## begin Entries provided

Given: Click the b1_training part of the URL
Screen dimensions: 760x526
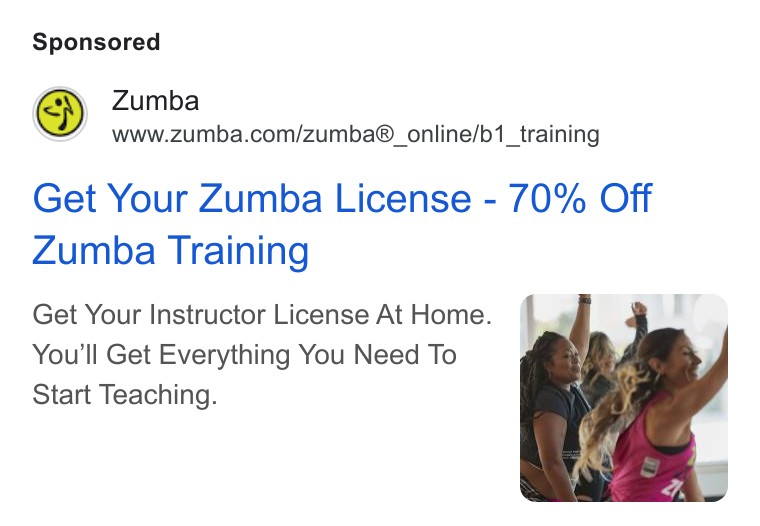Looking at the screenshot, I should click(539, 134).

## end Entries provided
## begin Entries provided

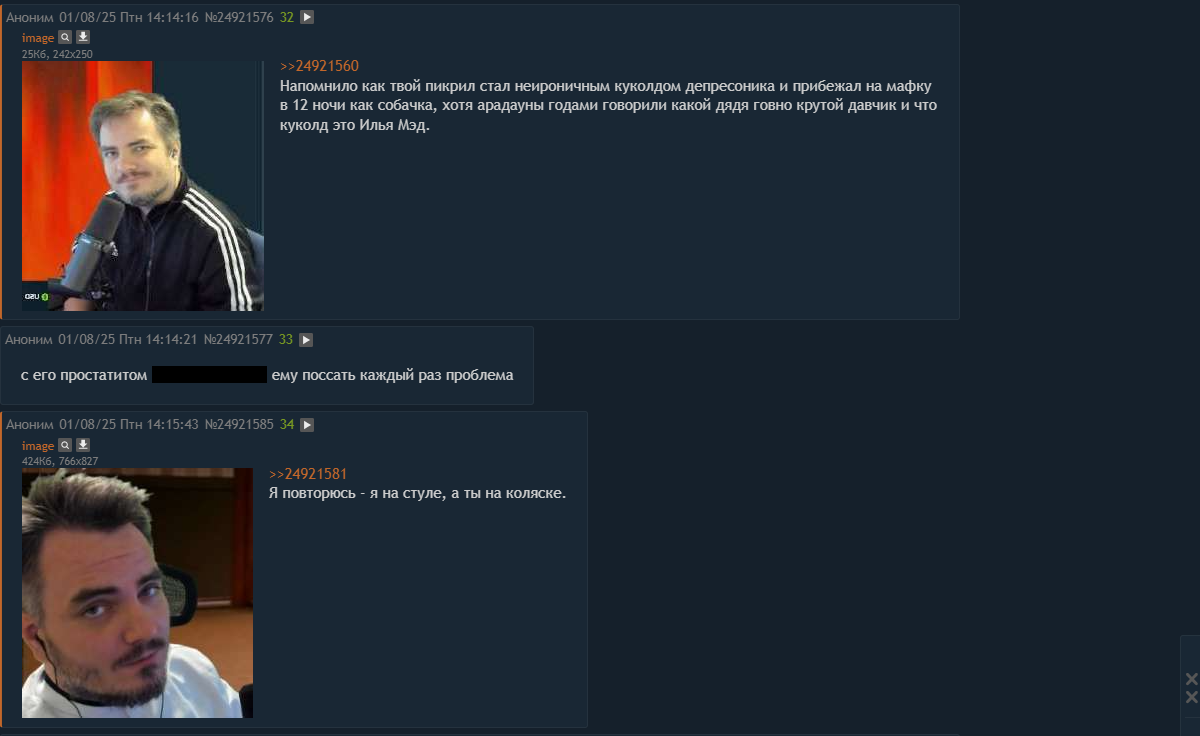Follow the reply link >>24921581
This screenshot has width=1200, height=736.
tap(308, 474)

## end Entries provided
## begin Entries provided

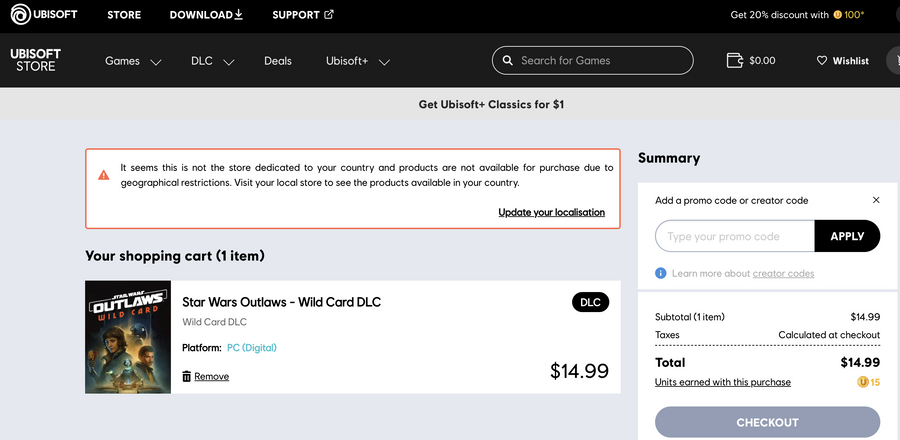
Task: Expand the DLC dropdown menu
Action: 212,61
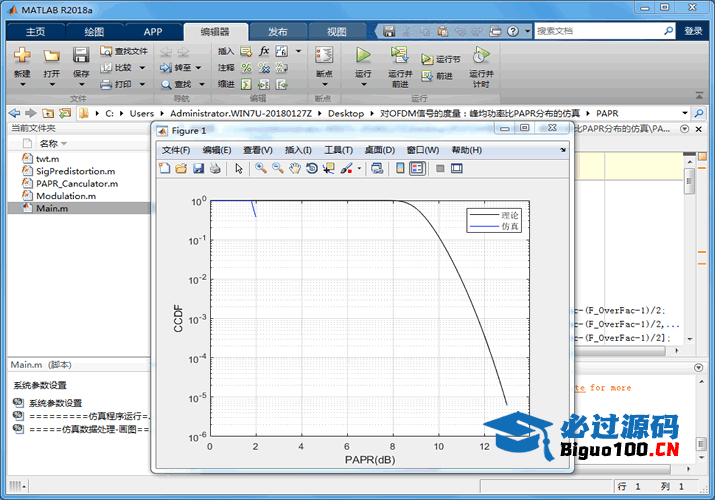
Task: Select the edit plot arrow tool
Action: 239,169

## end Entries provided

▶ Given task
Can you transcribe the entries from the line with "Follow the reply link >>24921581" to the line with "tap(308, 474)", including both, without the pictures?

▶ Output of the task
Follow the reply link >>24921581
This screenshot has width=1200, height=736.
tap(308, 474)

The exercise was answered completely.